1.     HTML documents and the http protocol have been widely accepted and represent an important base upon which anything new will be built.  It is most likely that the semantic web will use successors to the current array of clients and servers that can handle the web as currently configured as well as new forms of resources that may add additional functionality.  Put more simply, the Semantic Web will supplement, not supplant, the Simple Web.

2.     Business will play a greater and greater role in shaping the web and its capabilities.  While the web was initially dominated by academics and altruistic information sharing, the web of the future will be increasingly devoted to commerce of a wide variety of forms.

3.     The amount of information on the web continues to grow.  The reality is that individual link traversal is a lousy way to find information.  Classificatory libraries (yahoo) and full text indexing (search engines) have emerged as the dominant mechanisms for locating resources.  Both of these approaches, expert classification and text indexing, have significant limitations.  Much of what the semantic web efforts are directed at is the design of systems that will not be subject to these limitations.

4.     The resources that are available on the web are increasingly opaque and/or transitory.  Opaque resources are programs that generate output based on some input.  It is meaningless to full text index such a resource – the real content is opaque to search engines.  Similarly, some data that is generated as a part of a resource is highly transitory, so even if it is indexed, it is not likely to be the same when accessed at a later time.  It is believed that “semanticizing” these resources would help to overcome this limitation.

5.     Distributed computing in its many forms is growing in popularity and it is only natural to expect that some form of distributed computing also makes sense for the future of the web.  There is a desire to create information stores on the web that are standard enough to be processed by programs.

6.     The development of the XML family of standards has resulted in a fabulously rich conceptual infrastructure for the development of new technologies, tools, and capabilities.

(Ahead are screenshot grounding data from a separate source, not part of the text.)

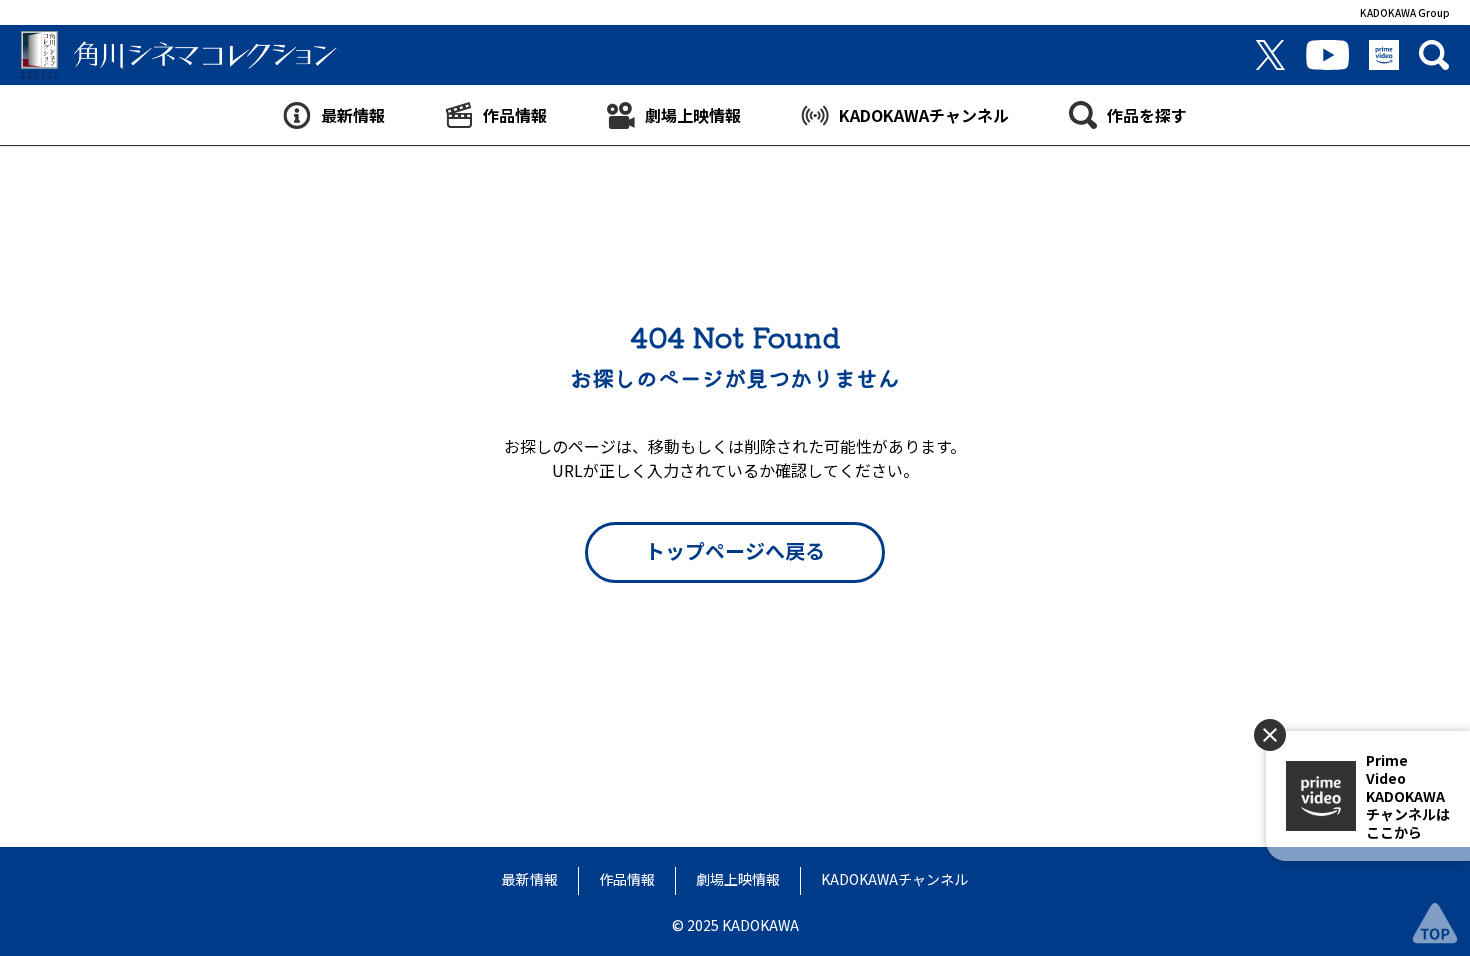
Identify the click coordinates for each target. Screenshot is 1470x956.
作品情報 (627, 879)
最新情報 (530, 879)
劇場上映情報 (738, 879)
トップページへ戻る (735, 550)
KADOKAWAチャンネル (894, 879)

The seminar will explore how these various goals and trends might be realized.  Within this context, the participants will be expected to develop well reasoned position papers and prototype implementations.

Goals

The goals of the seminar are:

  1. to provide an introduction to the literature on the topic.
  2. to provide an introduction to the relevant technologies and languages.
  3. to provide an opportunity for the participants to engage in a discussion.
  4. to establish a framework for future research in this area.
  5. to develop a meaningful set of implementations that demonstrate a more semantic web.

Organization

The seminar will be broken down into three parts:

  1. Orientation and Proposal (weeks 1-4)
    1. The participants will read “Weaving the Web”, “What Will Be” and a series of articles on various aspects of the Semantic Web.  By the end of the third week, the participants in the seminar should have formed some more operational definitions and some requirements for the next generation web.
    2. During this same period, the seminar leader will introduce the notion of an information marketplace and will lead an effort to refine an existing proposal to NSF to develop a collaboration infrastructure.
  2. Technologies and Methodologies (weeks 4-8)
    1. Key technologies that will underlie the next generation web will be explored.  This will focus on a thorough review of XML, certificates, and distributed computing.  The seminar leader will be responsible for presenting this material, and the participants will be expected to wade through the various standards and specifications.
    2. The participants will work with the instructor to identify the nature of the design problem for the next generation or semantic web.  Is it an enterprise application, a business framework, an information marketplace, an API? How do these various systems differ?  What are the specifics of the design suggested by a collaboration infrastructure.
  3. Positions, Prototypes, Plans, and Problems (weeks9-15)
    1. The remainder of the seminar will be devoted to development of prototype designs and participant-led discussions related to these prototypes. It is expected that each participant PhD student will have selected a narrow focus within the area for investigation and presentation. 
    2. Advanced masters students taking the special topics course will work with the PhD student of their choice in implementation of a prototype.
    3. PhD students will be responsible for collecting and distributing additional readings related to the focus of their work and for guiding a discussion.
    4. The participants will use this period to demonstrate and discuss the software modules developed. These sessions will focus on walkthroughs of the projects and suggestions for improvement and testing.

Outcomes

There are four expected outcomes expected in this seminar for PhD students:

  1. Each participant is expected to develop a contract that defines their goals for the seminar.  This will include some preliminary statement about the specifics of the next three points in their case.  It will also serve as a preliminary statement by them about how in general they will contribute to the seminar, what they expect the seminar to accomplish for them, and what kinds of expertise they are able to offer the other participants.
  2. Each participant is expected to develop an overview of the literature in the area to the point where they will be able to identify several additional papers in the area, read and digest those papers, and guide a class discussion of the papers.
  3. Each participant is expected to write a review of the literature that begins with the papers discussed in the class and continues on to other relevant papers in some specialized area of the participant’s choice. The focus of the review should be to raise an issue or make a point about what should be possible or might be done by way of further research in this area.
  4. Each participant is expected to develop a design for a software system.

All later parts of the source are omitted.